TASK DETAILS:
Using the data below, return all lines in which "Uncheck" appears.

PROVIDED RECORDS:
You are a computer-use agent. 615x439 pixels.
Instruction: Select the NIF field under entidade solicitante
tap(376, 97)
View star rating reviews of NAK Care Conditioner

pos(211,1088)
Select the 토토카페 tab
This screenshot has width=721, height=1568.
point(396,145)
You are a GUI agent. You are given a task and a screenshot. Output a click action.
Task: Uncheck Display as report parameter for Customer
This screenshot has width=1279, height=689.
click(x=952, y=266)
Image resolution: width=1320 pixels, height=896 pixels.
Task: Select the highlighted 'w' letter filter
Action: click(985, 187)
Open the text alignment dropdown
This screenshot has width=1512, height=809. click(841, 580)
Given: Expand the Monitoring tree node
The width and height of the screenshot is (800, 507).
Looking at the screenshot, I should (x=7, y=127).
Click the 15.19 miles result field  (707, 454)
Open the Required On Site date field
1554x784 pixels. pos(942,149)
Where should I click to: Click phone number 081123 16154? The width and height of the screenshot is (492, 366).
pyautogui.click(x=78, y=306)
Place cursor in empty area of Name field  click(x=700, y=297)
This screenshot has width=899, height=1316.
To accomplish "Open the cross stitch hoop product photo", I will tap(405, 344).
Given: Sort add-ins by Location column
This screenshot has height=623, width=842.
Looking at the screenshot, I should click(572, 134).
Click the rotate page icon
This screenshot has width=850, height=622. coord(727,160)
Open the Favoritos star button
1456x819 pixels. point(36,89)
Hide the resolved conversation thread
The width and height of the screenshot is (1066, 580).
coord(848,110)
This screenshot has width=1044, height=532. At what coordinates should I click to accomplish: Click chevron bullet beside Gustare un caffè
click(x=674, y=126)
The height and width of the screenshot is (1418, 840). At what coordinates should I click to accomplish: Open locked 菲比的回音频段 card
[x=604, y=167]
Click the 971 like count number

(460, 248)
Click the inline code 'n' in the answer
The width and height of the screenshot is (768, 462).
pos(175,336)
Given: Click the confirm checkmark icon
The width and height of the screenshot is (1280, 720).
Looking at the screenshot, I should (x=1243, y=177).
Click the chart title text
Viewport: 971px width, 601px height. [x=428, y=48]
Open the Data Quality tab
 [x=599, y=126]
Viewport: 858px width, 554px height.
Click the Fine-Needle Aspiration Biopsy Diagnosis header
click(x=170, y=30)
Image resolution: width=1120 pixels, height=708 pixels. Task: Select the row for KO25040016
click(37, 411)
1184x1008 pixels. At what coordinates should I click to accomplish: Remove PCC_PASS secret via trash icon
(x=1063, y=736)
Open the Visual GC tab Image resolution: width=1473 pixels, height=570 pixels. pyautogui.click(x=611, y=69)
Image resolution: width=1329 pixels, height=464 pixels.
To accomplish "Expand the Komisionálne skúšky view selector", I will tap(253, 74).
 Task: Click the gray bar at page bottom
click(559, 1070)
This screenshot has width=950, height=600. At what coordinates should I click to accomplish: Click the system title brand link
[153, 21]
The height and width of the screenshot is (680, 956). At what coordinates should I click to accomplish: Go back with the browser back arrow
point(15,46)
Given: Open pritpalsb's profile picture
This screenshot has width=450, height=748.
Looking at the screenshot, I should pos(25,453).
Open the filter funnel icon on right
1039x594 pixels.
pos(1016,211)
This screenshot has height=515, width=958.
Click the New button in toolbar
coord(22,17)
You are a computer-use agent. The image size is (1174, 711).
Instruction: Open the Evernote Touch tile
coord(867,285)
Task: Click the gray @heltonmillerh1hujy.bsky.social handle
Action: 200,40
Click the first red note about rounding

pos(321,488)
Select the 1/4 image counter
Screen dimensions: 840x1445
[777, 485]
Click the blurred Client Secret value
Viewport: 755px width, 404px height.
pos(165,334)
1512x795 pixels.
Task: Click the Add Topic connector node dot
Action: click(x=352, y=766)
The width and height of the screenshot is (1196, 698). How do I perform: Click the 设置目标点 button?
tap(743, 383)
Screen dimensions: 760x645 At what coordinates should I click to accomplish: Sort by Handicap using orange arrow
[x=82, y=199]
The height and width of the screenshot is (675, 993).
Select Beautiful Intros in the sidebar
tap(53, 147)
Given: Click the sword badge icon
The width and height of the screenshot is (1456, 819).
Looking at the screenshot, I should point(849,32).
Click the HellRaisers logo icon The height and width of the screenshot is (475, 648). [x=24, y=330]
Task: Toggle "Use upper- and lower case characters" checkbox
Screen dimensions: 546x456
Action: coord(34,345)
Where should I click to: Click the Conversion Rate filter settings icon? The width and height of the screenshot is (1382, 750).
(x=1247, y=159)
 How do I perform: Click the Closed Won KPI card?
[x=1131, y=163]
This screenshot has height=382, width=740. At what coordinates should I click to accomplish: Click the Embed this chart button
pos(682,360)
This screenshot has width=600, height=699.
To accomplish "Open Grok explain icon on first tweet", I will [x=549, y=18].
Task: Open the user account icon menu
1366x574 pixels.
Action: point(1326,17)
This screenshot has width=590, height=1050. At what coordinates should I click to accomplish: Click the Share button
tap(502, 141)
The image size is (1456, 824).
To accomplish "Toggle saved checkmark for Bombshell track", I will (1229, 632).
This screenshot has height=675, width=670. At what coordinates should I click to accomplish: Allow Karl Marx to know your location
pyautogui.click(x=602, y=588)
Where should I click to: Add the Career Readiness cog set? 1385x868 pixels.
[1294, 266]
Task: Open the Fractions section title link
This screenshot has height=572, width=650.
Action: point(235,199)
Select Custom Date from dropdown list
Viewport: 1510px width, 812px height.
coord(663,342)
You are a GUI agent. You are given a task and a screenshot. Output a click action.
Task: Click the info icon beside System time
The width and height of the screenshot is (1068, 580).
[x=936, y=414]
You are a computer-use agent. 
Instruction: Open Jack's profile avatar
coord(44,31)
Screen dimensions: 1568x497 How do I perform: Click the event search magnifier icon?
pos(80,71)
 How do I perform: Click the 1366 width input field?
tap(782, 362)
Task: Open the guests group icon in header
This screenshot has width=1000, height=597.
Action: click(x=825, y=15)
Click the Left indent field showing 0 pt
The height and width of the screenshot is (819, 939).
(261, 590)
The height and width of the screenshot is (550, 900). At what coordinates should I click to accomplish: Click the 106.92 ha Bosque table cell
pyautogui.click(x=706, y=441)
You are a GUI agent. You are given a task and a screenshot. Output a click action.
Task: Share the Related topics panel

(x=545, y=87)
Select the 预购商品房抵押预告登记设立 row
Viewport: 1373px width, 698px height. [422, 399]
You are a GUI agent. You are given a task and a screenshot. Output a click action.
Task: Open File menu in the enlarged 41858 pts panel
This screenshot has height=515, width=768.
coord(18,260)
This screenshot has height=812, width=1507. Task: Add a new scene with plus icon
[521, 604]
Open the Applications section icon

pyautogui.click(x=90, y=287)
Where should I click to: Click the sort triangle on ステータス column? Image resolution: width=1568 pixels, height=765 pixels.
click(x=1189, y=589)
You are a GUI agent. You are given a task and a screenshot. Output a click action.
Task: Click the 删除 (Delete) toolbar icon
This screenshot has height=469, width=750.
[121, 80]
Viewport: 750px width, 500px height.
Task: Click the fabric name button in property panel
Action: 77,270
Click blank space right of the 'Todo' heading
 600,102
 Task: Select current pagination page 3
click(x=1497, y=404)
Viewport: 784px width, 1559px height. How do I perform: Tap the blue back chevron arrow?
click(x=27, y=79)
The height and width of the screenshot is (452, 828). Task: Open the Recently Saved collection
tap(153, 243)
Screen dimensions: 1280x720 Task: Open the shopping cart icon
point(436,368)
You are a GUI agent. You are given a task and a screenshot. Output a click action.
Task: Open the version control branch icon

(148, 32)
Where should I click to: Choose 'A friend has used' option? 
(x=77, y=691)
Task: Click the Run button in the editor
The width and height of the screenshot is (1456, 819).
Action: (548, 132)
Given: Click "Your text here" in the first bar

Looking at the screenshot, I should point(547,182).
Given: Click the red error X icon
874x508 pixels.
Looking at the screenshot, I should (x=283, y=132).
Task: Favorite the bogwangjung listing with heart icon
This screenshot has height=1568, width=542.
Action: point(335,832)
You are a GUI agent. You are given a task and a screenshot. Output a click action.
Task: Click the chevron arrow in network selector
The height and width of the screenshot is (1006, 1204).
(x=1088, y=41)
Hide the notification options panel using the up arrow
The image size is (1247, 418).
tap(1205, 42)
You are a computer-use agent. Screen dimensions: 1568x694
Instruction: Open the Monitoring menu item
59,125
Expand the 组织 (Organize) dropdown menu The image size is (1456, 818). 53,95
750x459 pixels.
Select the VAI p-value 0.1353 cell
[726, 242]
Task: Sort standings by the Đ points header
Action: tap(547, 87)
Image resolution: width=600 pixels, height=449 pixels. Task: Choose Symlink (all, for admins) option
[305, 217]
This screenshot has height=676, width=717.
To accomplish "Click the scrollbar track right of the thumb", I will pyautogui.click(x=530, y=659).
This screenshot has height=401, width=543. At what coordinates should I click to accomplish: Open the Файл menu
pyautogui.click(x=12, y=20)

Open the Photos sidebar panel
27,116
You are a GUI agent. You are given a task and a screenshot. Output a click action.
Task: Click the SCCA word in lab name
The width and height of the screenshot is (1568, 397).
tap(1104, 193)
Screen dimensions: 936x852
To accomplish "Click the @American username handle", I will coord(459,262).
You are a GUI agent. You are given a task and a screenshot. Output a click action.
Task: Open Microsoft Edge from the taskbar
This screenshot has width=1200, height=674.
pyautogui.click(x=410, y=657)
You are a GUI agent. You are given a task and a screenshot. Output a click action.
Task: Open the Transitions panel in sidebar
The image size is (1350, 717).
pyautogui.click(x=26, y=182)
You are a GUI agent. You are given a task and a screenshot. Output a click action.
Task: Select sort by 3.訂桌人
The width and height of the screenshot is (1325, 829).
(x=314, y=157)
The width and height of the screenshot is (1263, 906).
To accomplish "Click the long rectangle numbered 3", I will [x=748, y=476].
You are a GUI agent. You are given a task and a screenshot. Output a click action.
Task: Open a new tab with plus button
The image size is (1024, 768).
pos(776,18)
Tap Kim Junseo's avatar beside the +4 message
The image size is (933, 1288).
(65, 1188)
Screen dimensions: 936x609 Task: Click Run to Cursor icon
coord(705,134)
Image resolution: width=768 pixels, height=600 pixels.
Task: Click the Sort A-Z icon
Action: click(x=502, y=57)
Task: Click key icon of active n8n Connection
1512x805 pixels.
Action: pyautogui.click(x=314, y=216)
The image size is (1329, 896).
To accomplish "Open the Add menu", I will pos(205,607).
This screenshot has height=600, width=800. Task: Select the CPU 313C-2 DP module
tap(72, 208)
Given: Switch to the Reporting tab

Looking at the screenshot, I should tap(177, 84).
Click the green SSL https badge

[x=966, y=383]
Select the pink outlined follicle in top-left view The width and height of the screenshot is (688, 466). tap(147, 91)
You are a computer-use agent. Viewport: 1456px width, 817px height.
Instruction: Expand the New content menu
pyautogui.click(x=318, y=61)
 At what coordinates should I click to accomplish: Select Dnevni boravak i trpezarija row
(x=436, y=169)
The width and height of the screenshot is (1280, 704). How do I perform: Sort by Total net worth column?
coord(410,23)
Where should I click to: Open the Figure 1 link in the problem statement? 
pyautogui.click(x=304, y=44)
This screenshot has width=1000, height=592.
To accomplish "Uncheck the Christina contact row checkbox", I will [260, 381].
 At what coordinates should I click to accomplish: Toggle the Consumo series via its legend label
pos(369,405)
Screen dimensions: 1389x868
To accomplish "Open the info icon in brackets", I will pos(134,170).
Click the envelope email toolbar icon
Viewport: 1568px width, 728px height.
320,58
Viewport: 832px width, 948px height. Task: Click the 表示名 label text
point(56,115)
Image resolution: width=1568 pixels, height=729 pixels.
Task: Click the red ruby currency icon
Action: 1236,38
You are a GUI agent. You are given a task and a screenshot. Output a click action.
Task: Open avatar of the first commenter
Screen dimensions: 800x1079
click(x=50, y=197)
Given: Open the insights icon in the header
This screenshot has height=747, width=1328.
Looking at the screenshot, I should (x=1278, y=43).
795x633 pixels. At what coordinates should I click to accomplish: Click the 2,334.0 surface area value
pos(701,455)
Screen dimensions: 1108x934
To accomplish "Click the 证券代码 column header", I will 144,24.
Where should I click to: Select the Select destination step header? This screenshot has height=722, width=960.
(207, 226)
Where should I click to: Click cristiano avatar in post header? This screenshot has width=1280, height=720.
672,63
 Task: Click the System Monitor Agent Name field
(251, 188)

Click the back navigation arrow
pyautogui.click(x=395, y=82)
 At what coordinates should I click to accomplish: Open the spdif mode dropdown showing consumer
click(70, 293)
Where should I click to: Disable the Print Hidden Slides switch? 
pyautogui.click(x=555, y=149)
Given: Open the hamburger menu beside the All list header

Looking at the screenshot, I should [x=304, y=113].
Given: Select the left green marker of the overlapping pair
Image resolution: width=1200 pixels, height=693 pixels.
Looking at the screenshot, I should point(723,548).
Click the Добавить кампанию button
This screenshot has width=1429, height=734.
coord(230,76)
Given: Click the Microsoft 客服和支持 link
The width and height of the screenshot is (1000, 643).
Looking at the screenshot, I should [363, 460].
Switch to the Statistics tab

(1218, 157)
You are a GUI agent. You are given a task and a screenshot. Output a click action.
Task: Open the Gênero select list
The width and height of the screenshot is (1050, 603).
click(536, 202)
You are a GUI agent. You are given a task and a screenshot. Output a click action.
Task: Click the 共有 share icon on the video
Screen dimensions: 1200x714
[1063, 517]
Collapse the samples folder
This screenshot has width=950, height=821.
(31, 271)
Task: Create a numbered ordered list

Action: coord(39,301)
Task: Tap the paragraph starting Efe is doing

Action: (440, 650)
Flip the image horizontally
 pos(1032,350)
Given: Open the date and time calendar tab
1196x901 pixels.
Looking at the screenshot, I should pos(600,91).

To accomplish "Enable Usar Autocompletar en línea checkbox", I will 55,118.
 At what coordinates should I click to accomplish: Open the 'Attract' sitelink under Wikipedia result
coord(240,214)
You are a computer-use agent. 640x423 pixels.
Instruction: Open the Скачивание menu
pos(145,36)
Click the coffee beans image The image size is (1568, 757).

YOUR RESPONSE:
Task: Uncheck Display as report parameter for Customer
To accomplish "Uncheck the Christina contact row checkbox", I will [260, 381].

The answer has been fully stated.